[Assigned task]
To complete the exercise, write out all the data exactly.

[Information supplied]
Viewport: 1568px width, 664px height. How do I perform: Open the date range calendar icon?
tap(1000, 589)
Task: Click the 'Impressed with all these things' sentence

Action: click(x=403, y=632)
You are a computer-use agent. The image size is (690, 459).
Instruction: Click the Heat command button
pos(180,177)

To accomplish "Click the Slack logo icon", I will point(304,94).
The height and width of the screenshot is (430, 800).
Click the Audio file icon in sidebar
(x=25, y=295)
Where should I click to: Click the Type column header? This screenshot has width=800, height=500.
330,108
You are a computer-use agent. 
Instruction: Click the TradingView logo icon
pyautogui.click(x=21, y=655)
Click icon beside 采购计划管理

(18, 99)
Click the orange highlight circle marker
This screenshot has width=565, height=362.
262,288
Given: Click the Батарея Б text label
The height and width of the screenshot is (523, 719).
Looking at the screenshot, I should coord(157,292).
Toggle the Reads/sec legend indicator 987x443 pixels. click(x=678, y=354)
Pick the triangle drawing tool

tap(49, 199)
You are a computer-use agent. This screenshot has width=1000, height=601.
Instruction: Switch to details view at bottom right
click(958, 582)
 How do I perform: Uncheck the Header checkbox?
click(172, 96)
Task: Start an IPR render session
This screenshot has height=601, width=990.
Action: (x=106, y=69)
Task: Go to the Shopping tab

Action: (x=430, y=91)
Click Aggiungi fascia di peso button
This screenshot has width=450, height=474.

[Result]
Viewport: 1568px width, 664px height. How do I perform: Open the date range calendar icon?
tap(1000, 589)
Task: Click the 'Impressed with all these things' sentence

Action: click(x=403, y=632)
You are a computer-use agent. The image size is (690, 459).
Instruction: Click the Heat command button
pos(180,177)

To accomplish "Click the Slack logo icon", I will point(304,94).
The height and width of the screenshot is (430, 800).
Click the Audio file icon in sidebar
(x=25, y=295)
Where should I click to: Click the Type column header? This screenshot has width=800, height=500.
330,108
You are a computer-use agent. 
Instruction: Click the TradingView logo icon
pyautogui.click(x=21, y=655)
Click icon beside 采购计划管理

(18, 99)
Click the orange highlight circle marker
This screenshot has width=565, height=362.
262,288
Given: Click the Батарея Б text label
The height and width of the screenshot is (523, 719).
Looking at the screenshot, I should coord(157,292).
Toggle the Reads/sec legend indicator 987x443 pixels. click(x=678, y=354)
Pick the triangle drawing tool

tap(49, 199)
You are a computer-use agent. This screenshot has width=1000, height=601.
Instruction: Switch to details view at bottom right
click(958, 582)
 How do I perform: Uncheck the Header checkbox?
click(172, 96)
Task: Start an IPR render session
This screenshot has height=601, width=990.
Action: (x=106, y=69)
Task: Go to the Shopping tab

Action: (x=430, y=91)
Click Aggiungi fascia di peso button
This screenshot has width=450, height=474.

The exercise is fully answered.